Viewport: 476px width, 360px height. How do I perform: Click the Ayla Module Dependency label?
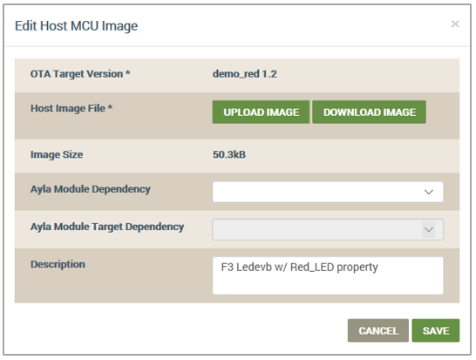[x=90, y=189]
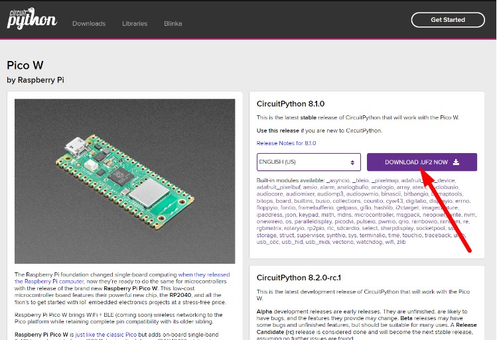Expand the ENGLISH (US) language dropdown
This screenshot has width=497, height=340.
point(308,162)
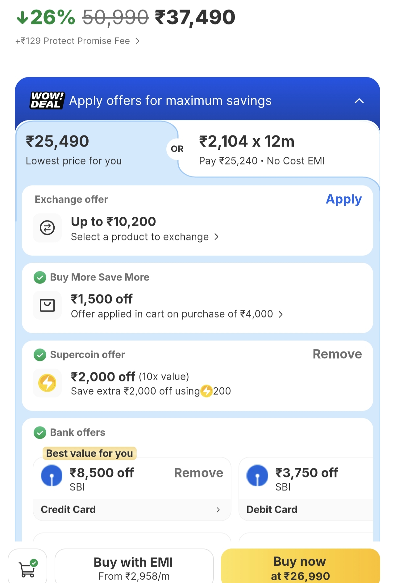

◆ **ASSIGNED TASK**: Although the records include pictures, output only their text, exactly and completely.

◆ **EXERCISE RESPONSE**:
Viewport: 476px width, 360px height. How do I perform: Click the Ayla Module Dependency label?
[x=90, y=189]
Expand the ENGLISH (US) language dropdown
This screenshot has width=497, height=340.
point(308,162)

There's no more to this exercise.